_SELECTED EXCERPT_:
- Opening Delimiter -
Watermarked speech after each frame being scrambled

For deletion attack, the detailed steps are given, aiming to make the method of tamper location and recovery explicitly. While for other attacks, the results of tamper location and tamper recovery are given only.

5.3.1 Tamper recovery for deletion attack

The watermarked speech shown in Fig. 19 is subjected to deletion attack, and the detailed tamper recovery steps are shown as follows.

  1. Step 1

    The samples 65001th to 72800th are selected and deleted, shown in Fig. 21.

    Fig. 21
    figure 21

    Watermarked speech subjected to deletion attack

  2. Step 2

    For the attacked signal, each frame is scrambled and authenticated from the first frame using the method proposed, until that the N successive samples cannot pass authentication. The authentication result for intact frames is shown in Fig. 22.

    Fig. 22
    figure 22

    Authentication result for intact frames

  3. Step 3

    Move and scramble next N successive samples, until the samples can pass authentication successfully. The result is shown in Fig. 23. Then extract and reconstruct the frame number.

    Fig. 23
    figure 23

    Search result for next frame through authentication

  4. Step 4

    The frame number reconstructed, shown in in Fig. 24, is as the tamper location result, in which TL = 1 indicates that the corresponding frame is intact. Based on the result, the 16th to 18th frame number can’t be reconstructed. So, the 16th to 18th frame of watermarked signal is regarded to be attacked.

    Fig. 24
    figure 24

    Tamper location result of deletion attack

  5. Step 5

    Compressed signals of attacked frame are embedded into the 19th, 2nd and 6th frame. Extract the compressed signals from the frames, and reconstruct attacked signals to perform tamper recovery. The tamper recovery result is shown in Fig. 25.

    Fig. 25
    figure 25

    Tamper recovery result for deletion attack

5.3.2 Tamper recovery for insertion attack

Insert 4000 samples after the 17,000-th sample of watermarked speech. The attacked signal is shown in Fig. 26. And the tamper location result is shown in Fig. 27, from which it can be seen that the 5th frame is attacked. Extract the compressed signal from 1st frame of watermarked speech, and reconstruct the attacked signal to perform tamper recovery. The result is shown in Fig. 28.
- Closing Delimiter -
_LISTED RECORDS_:
- Opening Delimiter -
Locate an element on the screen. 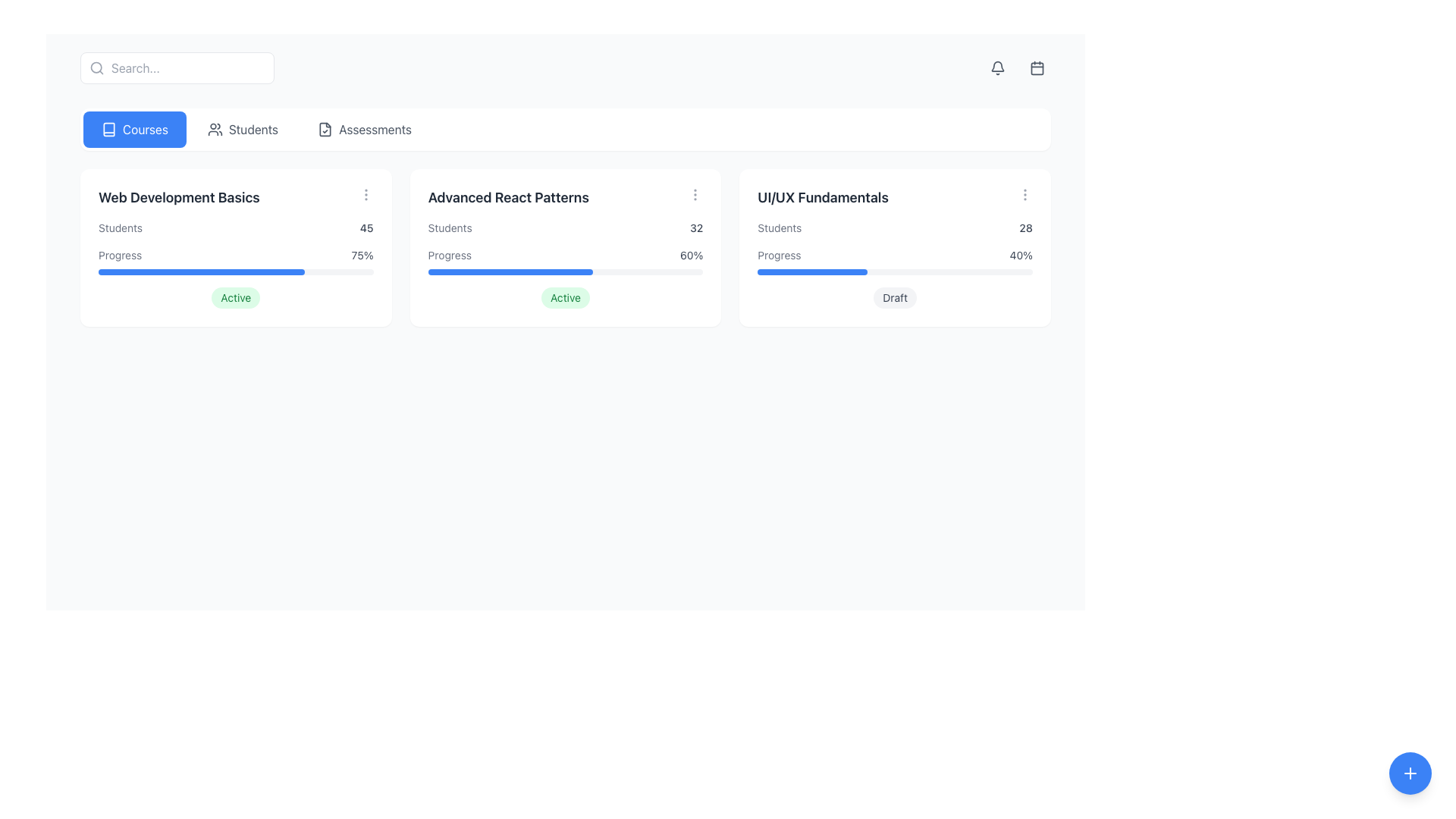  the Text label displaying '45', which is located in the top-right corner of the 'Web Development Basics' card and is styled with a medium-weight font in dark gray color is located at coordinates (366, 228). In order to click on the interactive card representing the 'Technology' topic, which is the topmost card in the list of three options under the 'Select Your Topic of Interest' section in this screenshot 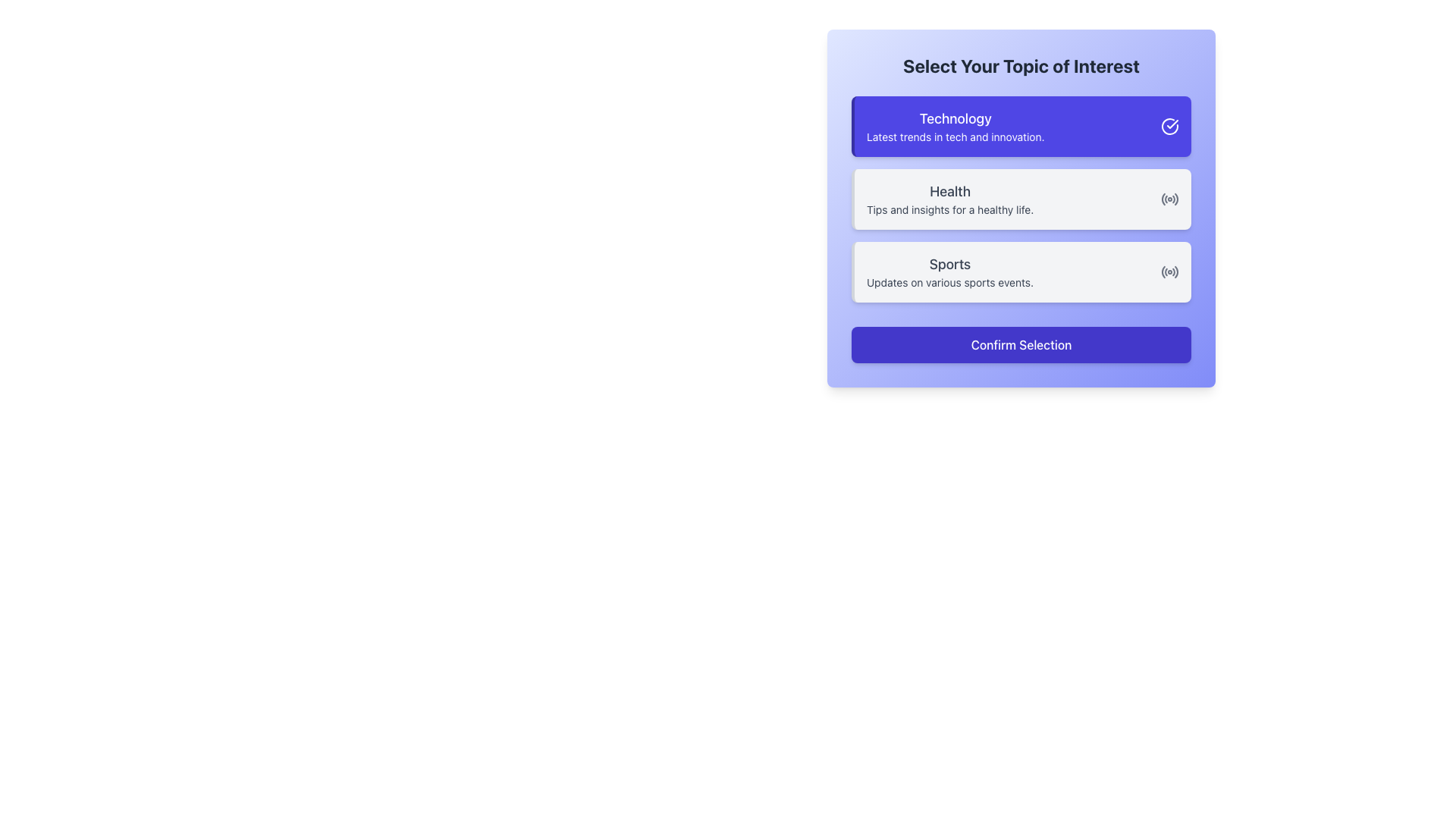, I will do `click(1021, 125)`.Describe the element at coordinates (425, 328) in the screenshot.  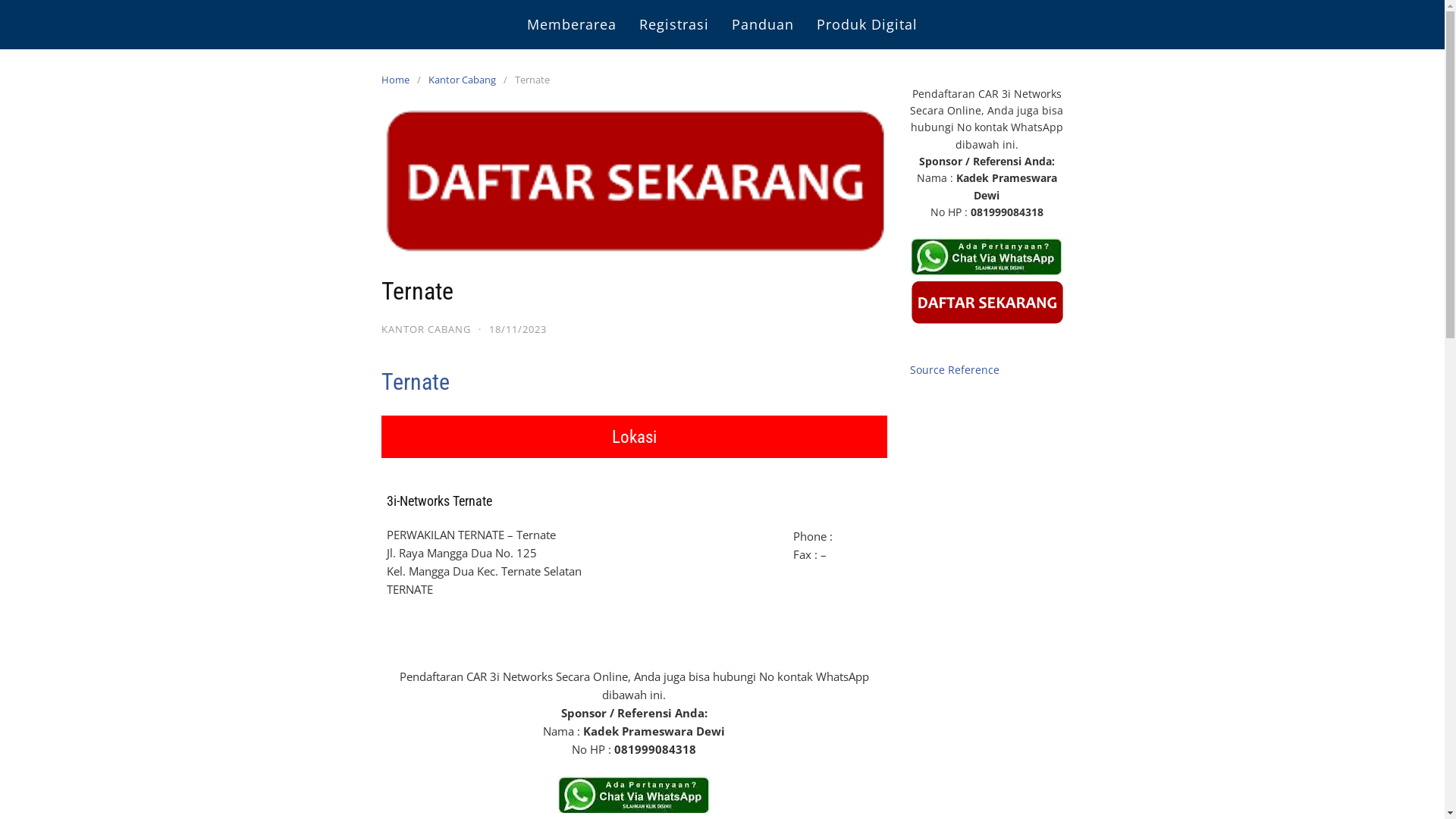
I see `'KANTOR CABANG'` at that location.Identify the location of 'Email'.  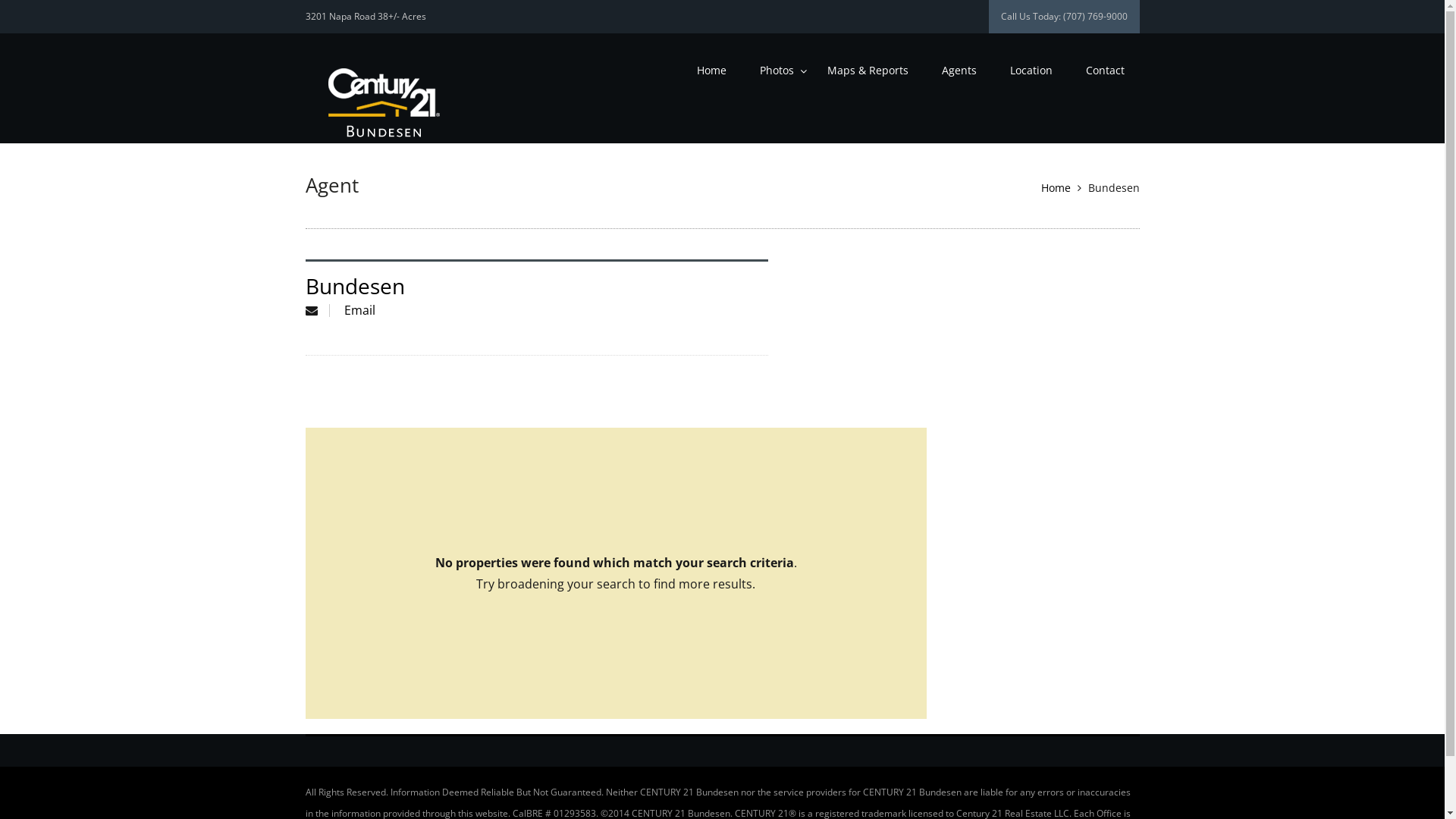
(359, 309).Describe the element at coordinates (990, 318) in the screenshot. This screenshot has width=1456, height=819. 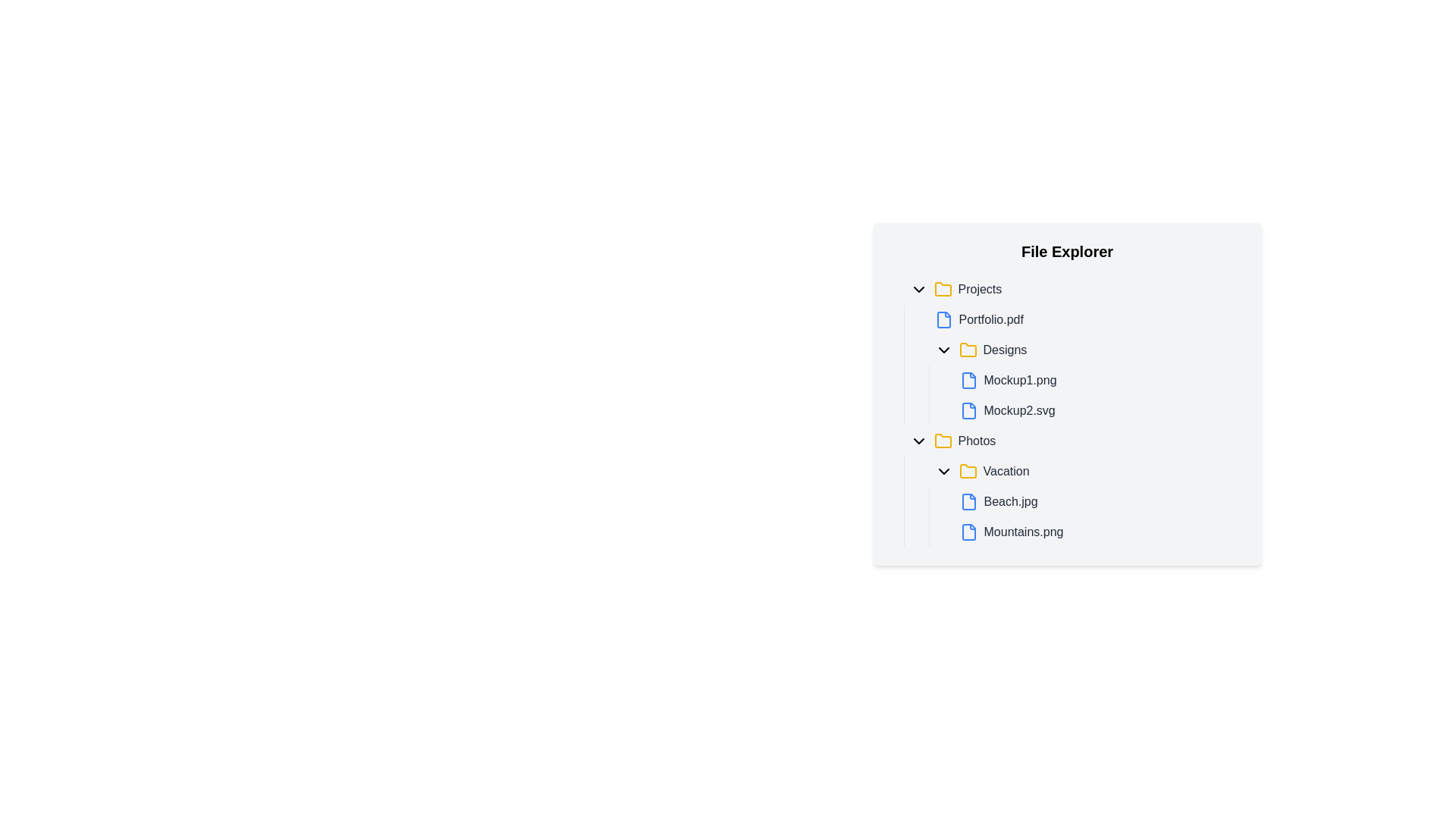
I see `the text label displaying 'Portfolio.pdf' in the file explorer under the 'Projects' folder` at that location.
- Closing Delimiter -
_WORK INSTRUCTIONS_:
• A. In the tamper recovery text, why are the 16th to 18th frames of the watermarked signal treated as attacked after the deletion attack? Answer in one to three sentences.
• B. From the tamper recovery text, copy the passage starting with "Watermarked speech subjected" and going on through "the frame number.".
• C. Write what comes next in the tamper recovery text, starting after its last sentence.

_NUMBERED ANSWERS_:
• A. Their frame numbers can't be reconstructed in the tamper location result. Because of that, those frames of the watermarked signal are regarded as attacked.

• B.
Watermarked speech subjected to deletion attack

  2. Step 2

    For the attacked signal, each frame is scrambled and authenticated from the first frame using the method proposed, until that the N successive samples cannot pass authentication. The authentication result for intact frames is shown in Fig. 22.

    Fig. 22
    figure 22

    Authentication result for intact frames

  3. Step 3

    Move and scramble next N successive samples, until the samples can pass authentication successfully. The result is shown in Fig. 23. Then extract and reconstruct the frame number.

• C.
Fig. 26
figure 26

Watermarked speech subjected to insertion attack

Fig. 27
figure 27

Tamper location result of insertion attack

Fig. 28
figure 28

Tamper recovery result for insertion attack

5.3.3 Tamper recovery for substitution attack

The samples of 48001th to 55000th of watermarked signal are substituted by using other samples. The attacked signal is shown in Fig. 29, and the tamper location result is shown in Fig. 30, from which it can be seen that the 12th, 13th and 14th frame are attacked. Then extract the compressed signals from 8th, 17th and 4th frame to reconstruct the attacked signals, and the tamper recovery result is shown in Fig. 31.

Fig. 29
figure 29

Watermark speech subjected to substitution attack

Fig. 30
figure 30

Tamper location result of substitution attack

Fig. 31
figure 31

Tamper recovery result for substitution attack

From the tamper localization and recovery results, it can be concluded that the scheme proposed can locate the attacked frames precisely, and has a good ability of tamper recovery.

6 Conclusion

In order to increase the credibility of digital speech signal, an authentication and tamper recovery scheme is proposed. The compression and reconstruction method for speech signal based on DWT and DCT is given. Firstly, speech signal is framed and segmented, and frame number is embedded into the first two segments. Secondly, each frame is compressed, and all the compressed signals are scrambled, which are as watermark and embedded based on block-based method. For the scheme, attacked frames can be located precisely by frame number extracted. And the compressed signal of attacked frame is extracted to perform tamper recovery. Experimental results show that the authentication and recovery scheme is effective.